Last night, we went to hear the Symphony play Chopin--the pianist, who was also my spouse's Music Theory teacher, played from memory. When she wasn't playing, she moved a bit with the music. At first, I worried that she might be ill. Then I realized that she had practiced so much that the music had become part of her.
As I watched her play with no sheet music, I wondered how we can all internalize our art this way. How can we physicalize our art, if it's not a physical art? Or is memorization the key?
I thought about one of my writer friends in South Carolina, who can still recite poems that she learned throughout her school years. She memorized them years ago, and thus, they can never be taken away from her.
I've also been thinking about the Russian woman who won the Nobel Prize for Literature on Thursday--the first journalist to win this most prestigious award. I've been thinking about displaced people, since one of her most famous works deals with Chernobyl. As I drove around the city on Thursday listening to commentators, I thought about how wonderful it is that literary prizes are still deemed newsworthy. I loved that it was her writing that was discussed.
And although I have to hunt hard some days to find it, I'm glad that the Internet provides this kind of ongoing conversation about writing and artistic works. I find it in a variety of places: newspapers that are available online, NPR stories, and the various posts from Facebook friends who are writers and other artists.
If Svetlana Alexievich hadn't won the Nobel Prize, would we be revisiting Chernobyl? I listened to this NPR story about how wildlife is thriving in the 30 kilometer wide containment zone around Chernobyl.
I thought of containment zones and other catastrophes. Would it be easier to leave one's homeplace if it just stopped existing? Would it be harder if one's homeland existed, but one was not allowed back in? I have the glimmerings of a short story.

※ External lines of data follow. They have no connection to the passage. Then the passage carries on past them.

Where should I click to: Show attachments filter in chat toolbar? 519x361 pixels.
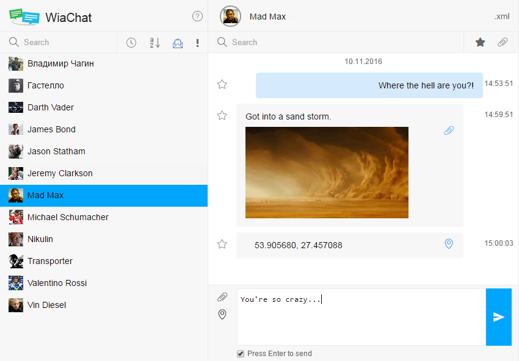[x=503, y=42]
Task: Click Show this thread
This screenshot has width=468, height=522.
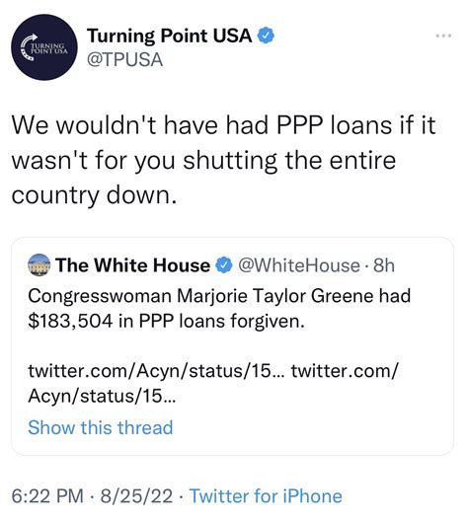Action: [x=101, y=427]
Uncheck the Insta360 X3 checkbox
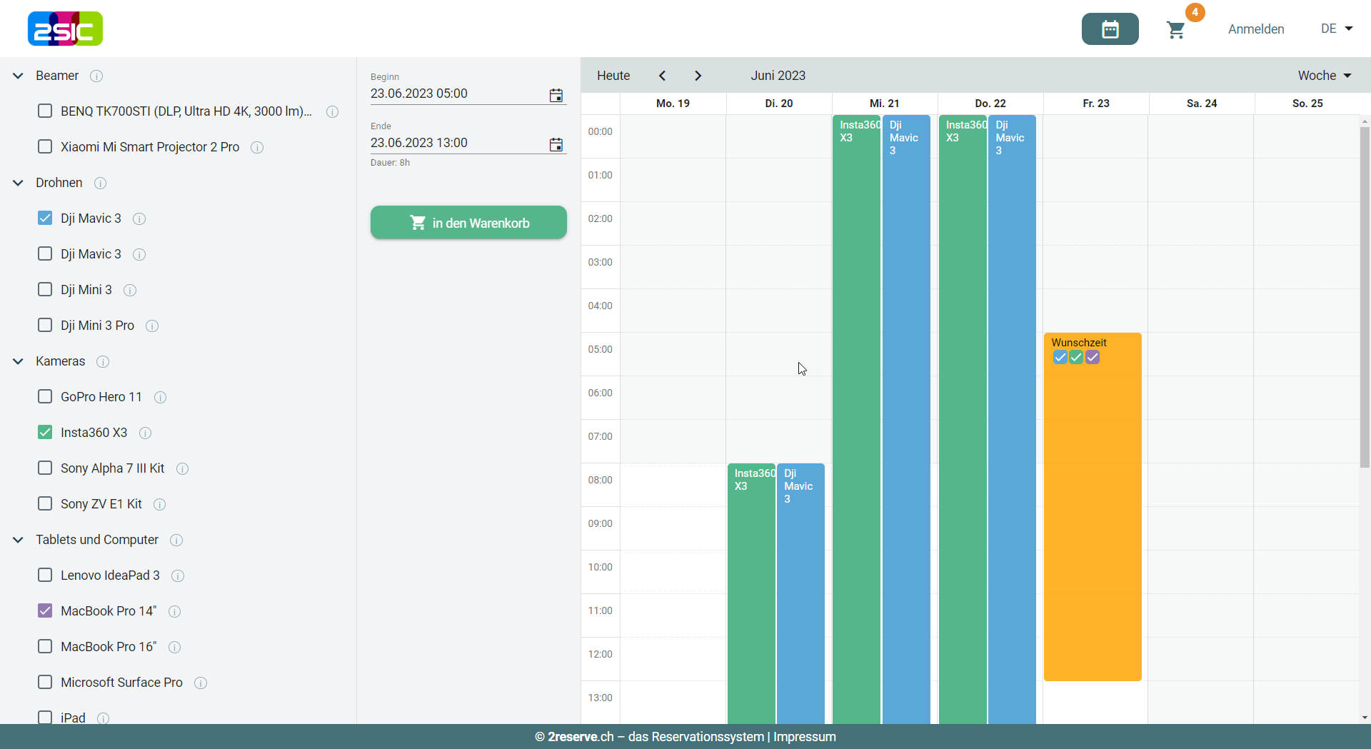The image size is (1371, 749). click(45, 433)
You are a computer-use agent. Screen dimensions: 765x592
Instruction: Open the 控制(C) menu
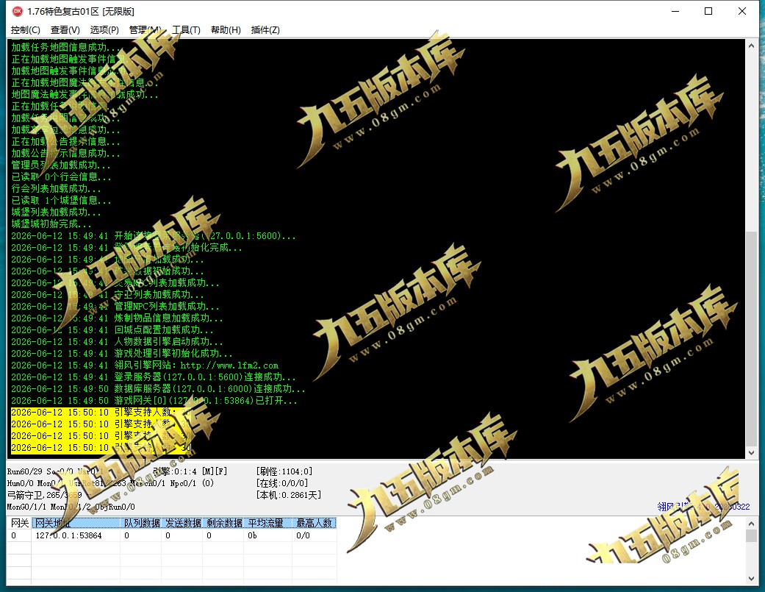pos(26,29)
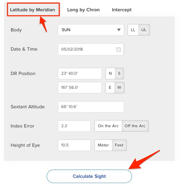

I also continue to be fascinated by the pre-dawn sky. This morning, I saw Mercury, just to the left of the moon:
I wrote another poem this morning. It was inspired by my act of writing a grocery list over a map of the sky. It may be unfinished, or it may not. I thought of the woman yesterday who walked her dog as I stood in the street, gaping at the sky. I said to her, "Look at that moon." I wanted to signal that I was not some crazy person. She hurried along, not looking at the sky. Metaphor? Unsure.